A Retriever takes a string query and returns a list of Documents. It is Read-Only.

When to use what?

  • LlamaIndex (fromLlamaIndexRetriever): Best for complex data. If you are parsing PDFs, building Knowledge Graphs, or using hierarchical indices, LlamaIndex is the gold standard. Use their retrievers to tap into that complexity.

  • LangChain (fromLangChainRetriever): Best for broad database support. If you need to connect to a specific database (Pinecone, Chroma, qdrant) and do a simple similarity search, LangChain likely has the driver you need.


2. Vector Stores

The Writing Interface

While a Retriever reads, a VectorStore adapter writes. It allows llm-core to Upsert (Add/Update) and Delete documents in a database-agnostic way.

Why use an adapter?

Every vector DB SDK has a different API for adding records. llm-core normalizes this so you can write a generic Ingestion Recipe that works with any backed storage.

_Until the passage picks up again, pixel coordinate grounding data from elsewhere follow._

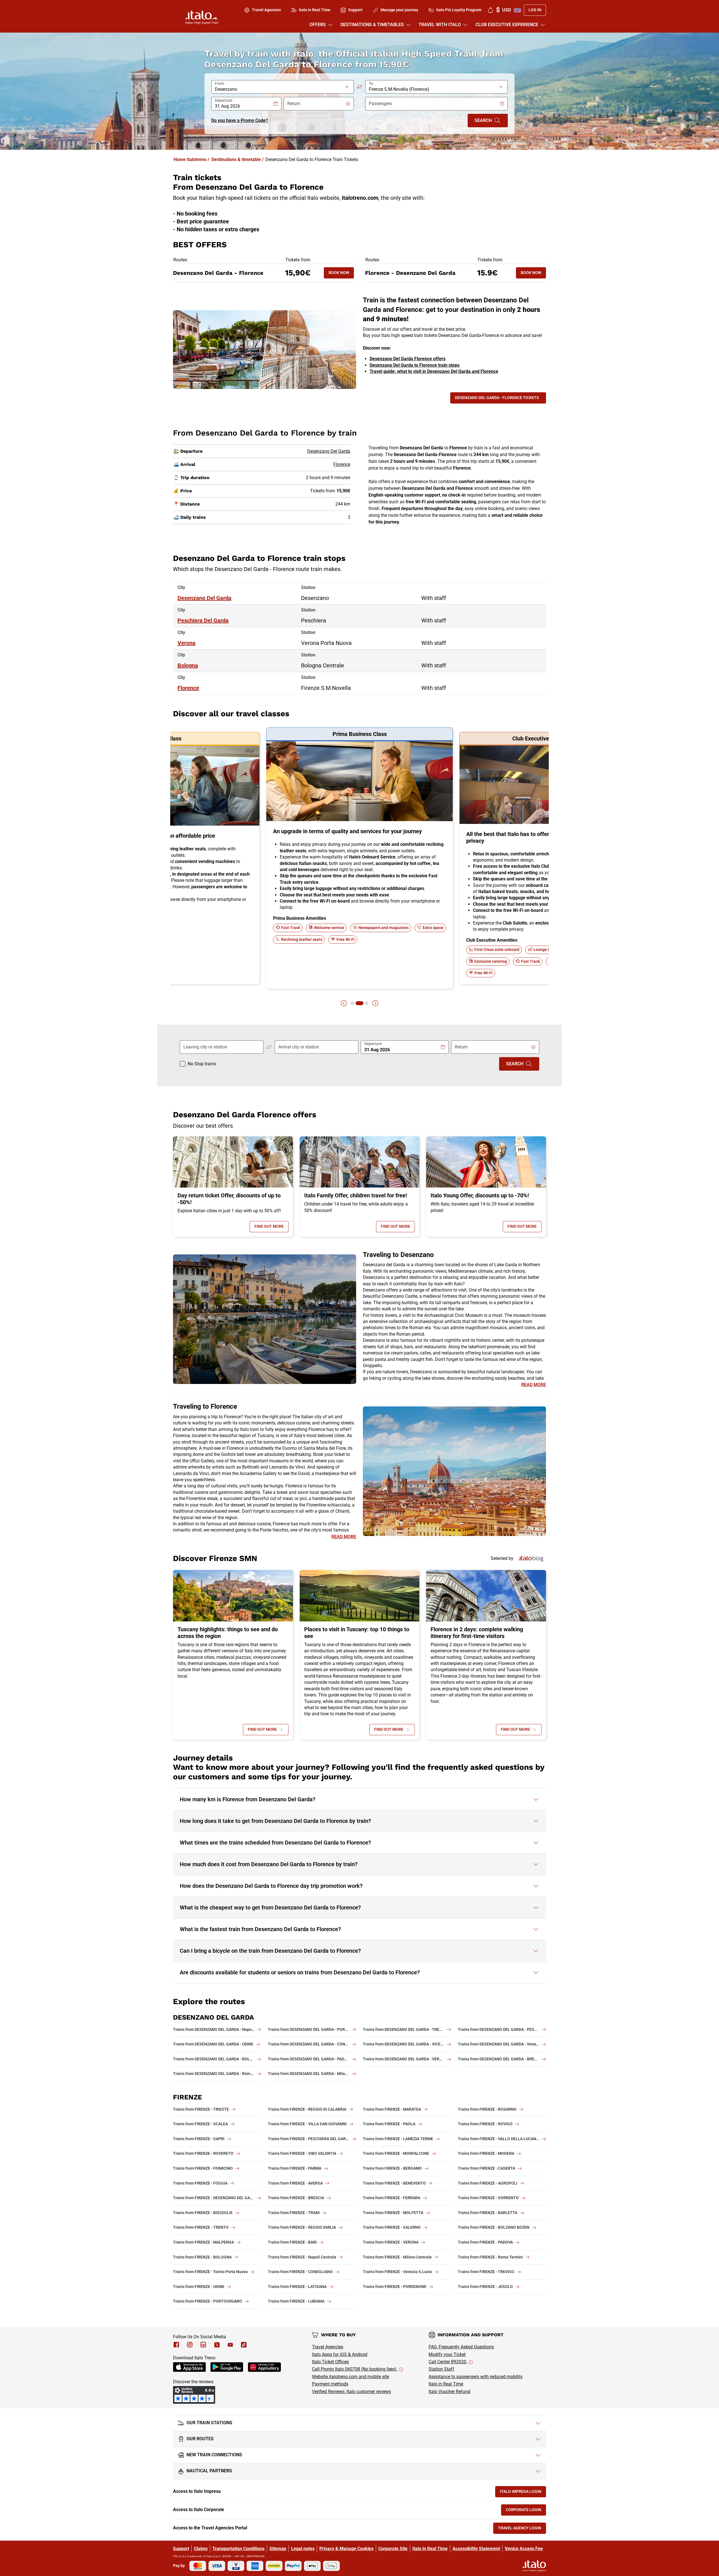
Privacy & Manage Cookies (346, 2548)
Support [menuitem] (355, 10)
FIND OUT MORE (271, 1227)
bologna (188, 665)
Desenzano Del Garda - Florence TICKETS (497, 397)
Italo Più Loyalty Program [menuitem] (458, 10)
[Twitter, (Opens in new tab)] (216, 2344)
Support (181, 2548)
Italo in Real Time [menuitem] (314, 10)
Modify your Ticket (447, 2354)
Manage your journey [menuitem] (399, 10)
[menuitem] (490, 10)
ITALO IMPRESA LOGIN (523, 2492)
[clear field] (346, 86)
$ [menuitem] (503, 10)
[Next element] (375, 1003)
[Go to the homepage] (202, 17)
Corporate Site (393, 2548)
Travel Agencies (327, 2347)
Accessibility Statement (476, 2548)
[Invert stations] (359, 86)
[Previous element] (343, 1003)
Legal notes (303, 2548)
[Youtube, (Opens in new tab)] (230, 2344)
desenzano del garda (204, 598)
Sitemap (277, 2548)
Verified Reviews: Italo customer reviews (351, 2391)
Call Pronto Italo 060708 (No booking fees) (355, 2369)
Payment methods (330, 2384)
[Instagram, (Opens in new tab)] (189, 2344)
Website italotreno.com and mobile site (350, 2376)
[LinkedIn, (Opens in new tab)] (203, 2344)
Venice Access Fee (524, 2548)
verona (186, 643)
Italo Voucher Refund (449, 2391)
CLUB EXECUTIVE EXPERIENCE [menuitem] (506, 24)
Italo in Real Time (446, 2384)
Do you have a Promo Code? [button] (239, 120)
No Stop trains (202, 1063)
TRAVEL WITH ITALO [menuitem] (439, 24)
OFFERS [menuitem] (318, 24)
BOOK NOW (341, 273)
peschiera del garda (203, 620)
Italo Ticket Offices (330, 2361)
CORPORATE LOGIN (526, 2510)
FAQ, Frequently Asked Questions (461, 2347)
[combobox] (279, 89)
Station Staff (441, 2369)
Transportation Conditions (238, 2548)
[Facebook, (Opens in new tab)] (176, 2344)
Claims (201, 2548)
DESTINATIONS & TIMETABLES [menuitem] (372, 24)
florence (188, 688)
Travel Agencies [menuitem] (266, 10)
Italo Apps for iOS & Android (339, 2354)
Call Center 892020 (448, 2361)
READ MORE (533, 1384)
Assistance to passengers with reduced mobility (476, 2376)
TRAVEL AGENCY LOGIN (522, 2529)
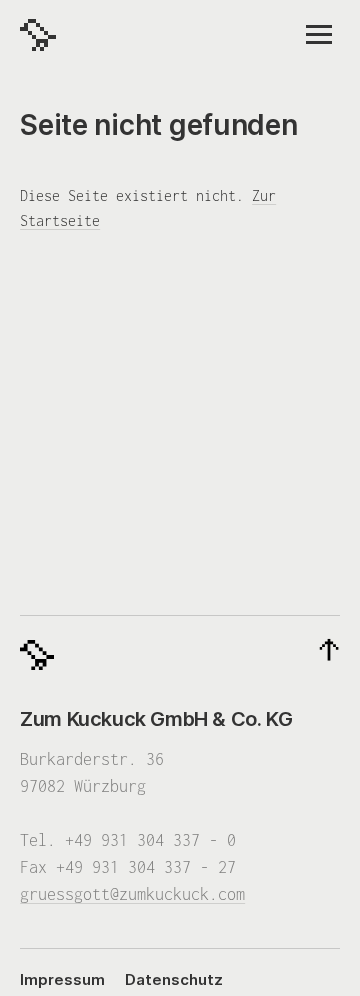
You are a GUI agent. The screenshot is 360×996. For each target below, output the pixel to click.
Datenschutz (174, 979)
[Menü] (319, 34)
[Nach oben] (329, 651)
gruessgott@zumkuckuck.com (132, 894)
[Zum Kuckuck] (38, 35)
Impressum (62, 979)
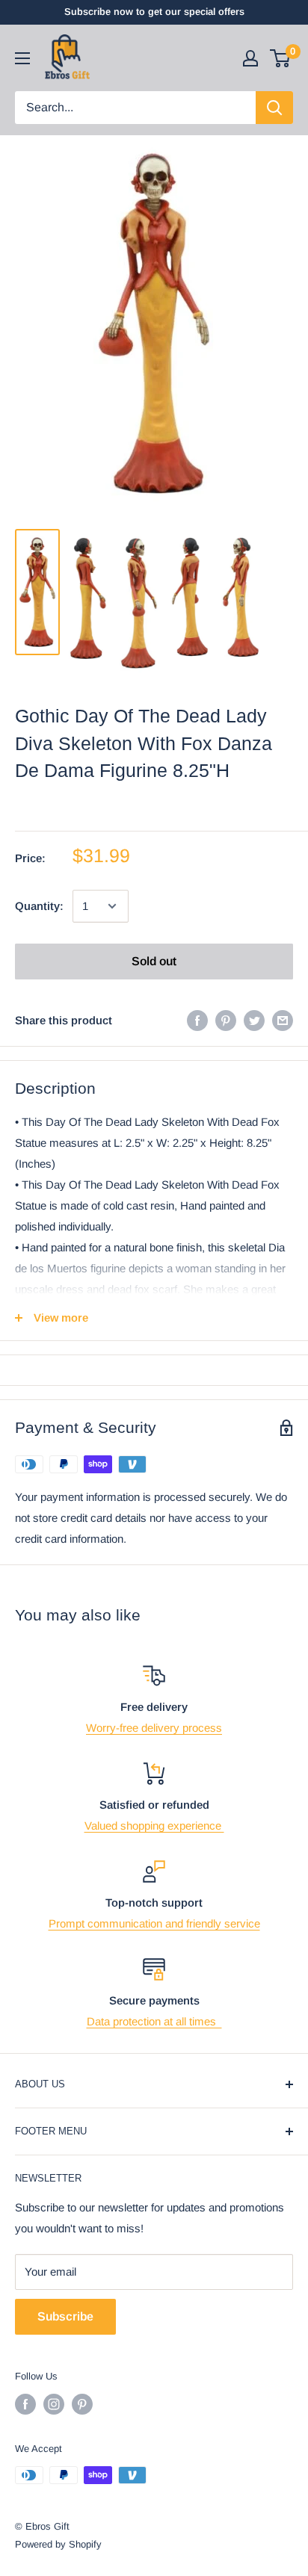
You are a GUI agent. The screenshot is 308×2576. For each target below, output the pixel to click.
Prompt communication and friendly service (154, 1923)
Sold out (154, 961)
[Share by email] (282, 1020)
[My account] (250, 58)
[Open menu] (22, 58)
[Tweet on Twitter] (254, 1020)
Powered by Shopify (58, 2544)
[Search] (274, 107)
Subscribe (65, 2316)
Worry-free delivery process (154, 1727)
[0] (280, 58)
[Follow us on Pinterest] (82, 2404)
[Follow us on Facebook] (25, 2404)
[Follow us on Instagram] (53, 2404)
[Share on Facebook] (197, 1020)
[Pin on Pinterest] (225, 1020)
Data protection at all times (154, 2021)
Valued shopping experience (154, 1825)
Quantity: (39, 906)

Example: Indexing a Document

Here is how you wire up a LangChain Memory store to ingest data:

ts
// #region docs
import { fromLangChainVectorStore } from "@geekist/llm-core/adapters";
import type { VectorStore } from "@geekist/llm-core/adapters";
import { MemoryVectorStore } from "@langchain/classic/vectorstores/memory";
import { OpenAIEmbeddings } from "@langchain/openai";

// 1. Wrap the ecosystem Store
const store: VectorStore = fromLangChainVectorStore(new MemoryVectorStore(new OpenAIEmbeddings()));

// 2. Use it in an Ingestion Workflow
interface MyDoc {
  id: string;
  text: string;
  metadata: { author: string };
}

await store.upsert({
  documents: [
    { id: "doc-1", text: "Jason likes coffee.", metadata: { author: "Jason" } },
    { id: "doc-2", text: "Jason hates tea.", metadata: { author: "Jason" } },
  ] as MyDoc[],
});
// #endregion docs

3. Indexing (The Sync Problem)

Why isn't store.upsert enough?

Naive RAG pipelines blindly upsert documents every time they run. This is dangerous because:

  1. Cost: You pay to re-embed text that hasn't changed.
  2. Duplicates: If a file moves or changes slightly, you might get ghost records.
  3. Deletions: If you delete a source file, the vector stays in the DB forever (hallucination risk).

The Solution: Indexing Adapters

An Indexing Adapter sits between your Source and your Vector Store. It tracks a hash of every document to ensure strict synchronization.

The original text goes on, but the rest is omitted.